* What you need to do: Can you copy out, word for word, the part of the entries below that opens with the line containing "571) in the screenshot?" and closes with the line containing "at (503, 747).", both of those lines included?

* Task inputs:

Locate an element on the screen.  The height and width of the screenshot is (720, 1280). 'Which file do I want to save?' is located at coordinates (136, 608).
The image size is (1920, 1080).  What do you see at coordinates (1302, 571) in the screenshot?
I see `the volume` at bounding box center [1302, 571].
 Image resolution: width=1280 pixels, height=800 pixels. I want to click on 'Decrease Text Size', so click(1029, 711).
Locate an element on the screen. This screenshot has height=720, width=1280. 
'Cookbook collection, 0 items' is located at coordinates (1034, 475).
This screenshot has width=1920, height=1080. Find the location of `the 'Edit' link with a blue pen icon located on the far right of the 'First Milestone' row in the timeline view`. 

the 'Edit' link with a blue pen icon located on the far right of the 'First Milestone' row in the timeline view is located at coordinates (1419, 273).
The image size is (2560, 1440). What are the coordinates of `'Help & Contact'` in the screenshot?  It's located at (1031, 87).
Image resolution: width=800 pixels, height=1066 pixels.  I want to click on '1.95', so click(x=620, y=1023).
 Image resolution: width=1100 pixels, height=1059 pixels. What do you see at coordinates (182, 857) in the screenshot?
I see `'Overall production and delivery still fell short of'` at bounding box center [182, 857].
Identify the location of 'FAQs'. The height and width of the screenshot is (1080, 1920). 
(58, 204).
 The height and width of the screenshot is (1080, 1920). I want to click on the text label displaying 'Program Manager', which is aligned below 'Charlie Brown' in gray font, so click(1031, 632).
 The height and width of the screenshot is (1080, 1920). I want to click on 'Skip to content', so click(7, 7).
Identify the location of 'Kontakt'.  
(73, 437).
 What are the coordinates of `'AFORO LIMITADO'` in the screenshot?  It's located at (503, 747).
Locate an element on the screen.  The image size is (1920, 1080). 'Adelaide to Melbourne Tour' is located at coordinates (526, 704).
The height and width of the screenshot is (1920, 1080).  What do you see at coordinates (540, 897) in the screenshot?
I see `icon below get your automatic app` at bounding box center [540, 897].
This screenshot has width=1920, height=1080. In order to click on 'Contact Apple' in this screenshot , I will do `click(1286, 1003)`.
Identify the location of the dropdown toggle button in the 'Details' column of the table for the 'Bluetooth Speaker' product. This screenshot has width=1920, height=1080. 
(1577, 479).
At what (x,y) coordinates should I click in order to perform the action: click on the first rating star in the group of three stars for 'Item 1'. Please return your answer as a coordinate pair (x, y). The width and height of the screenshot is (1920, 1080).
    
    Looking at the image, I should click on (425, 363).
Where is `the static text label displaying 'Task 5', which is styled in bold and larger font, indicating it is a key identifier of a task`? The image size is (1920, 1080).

* Answer below:
The image size is (1920, 1080).  What do you see at coordinates (1302, 571) in the screenshot?
I see `the volume` at bounding box center [1302, 571].
 Image resolution: width=1280 pixels, height=800 pixels. I want to click on 'Decrease Text Size', so click(1029, 711).
Locate an element on the screen. This screenshot has height=720, width=1280. 
'Cookbook collection, 0 items' is located at coordinates (1034, 475).
This screenshot has width=1920, height=1080. Find the location of `the 'Edit' link with a blue pen icon located on the far right of the 'First Milestone' row in the timeline view`. 

the 'Edit' link with a blue pen icon located on the far right of the 'First Milestone' row in the timeline view is located at coordinates (1419, 273).
The image size is (2560, 1440). What are the coordinates of `'Help & Contact'` in the screenshot?  It's located at (1031, 87).
Image resolution: width=800 pixels, height=1066 pixels.  I want to click on '1.95', so click(x=620, y=1023).
 Image resolution: width=1100 pixels, height=1059 pixels. What do you see at coordinates (182, 857) in the screenshot?
I see `'Overall production and delivery still fell short of'` at bounding box center [182, 857].
Identify the location of 'FAQs'. The height and width of the screenshot is (1080, 1920). 
(58, 204).
 The height and width of the screenshot is (1080, 1920). I want to click on the text label displaying 'Program Manager', which is aligned below 'Charlie Brown' in gray font, so click(1031, 632).
 The height and width of the screenshot is (1080, 1920). I want to click on 'Skip to content', so click(7, 7).
Identify the location of 'Kontakt'.  
(73, 437).
 What are the coordinates of `'AFORO LIMITADO'` in the screenshot?  It's located at (503, 747).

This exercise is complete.